RG-stable parameter relations of a scalar field theory in absence of a symmetry

TL;DR

This paper investigates a toy scalar field model where RG-stable parameter relations occur without an explicit symmetry, explaining stability through complexification and hidden symmetries in the extended theory.

Contribution

It demonstrates how RG stability of parameter relations can be understood via complexification, revealing hidden symmetries that do not exist in the original real scalar theory.

Findings

RG-stable relations can be explained by complexifying the scalar field theory.

Hidden symmetries in the complexified theory guarantee the stability of parameter relations.

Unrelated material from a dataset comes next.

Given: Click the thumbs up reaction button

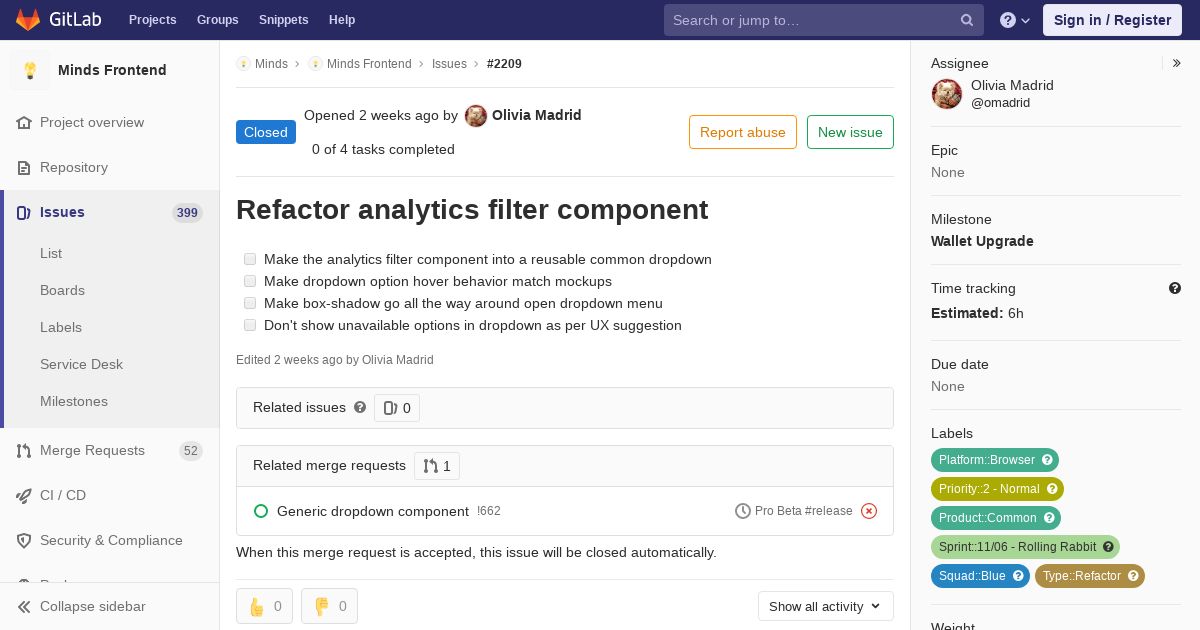Looking at the screenshot, I should pos(264,606).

Identifies algebraic equations in the complexified theory that mirror stability conditions in the original theory.

Abstract

The stability of tree-level relations among the parameters of a quantum field theory with respect to renormalization group (RG) running is typically explained by the existence of a symmetry. We examine a toy model of a quantum field theory of two real scalars in which a tree-level relation among the squared-mass parameters of the scalar potential appears to be RG-stable without the presence of an appropriate underlying symmetry. The stability of this relation with respect to renormalization group running can be explained by complexifying the original scalar field theory. It is then possible to exhibit a symmetry that guarantees the relations of relevant beta functions of squared-mass parameters of the complexified theory. Among these relations, we can identify equations that are algebraically identical to the corresponding equations that guarantee the stability of the relations among the squared-mass parameters of the original real scalar field theory where the symmetry of the complexified theory is no longer present.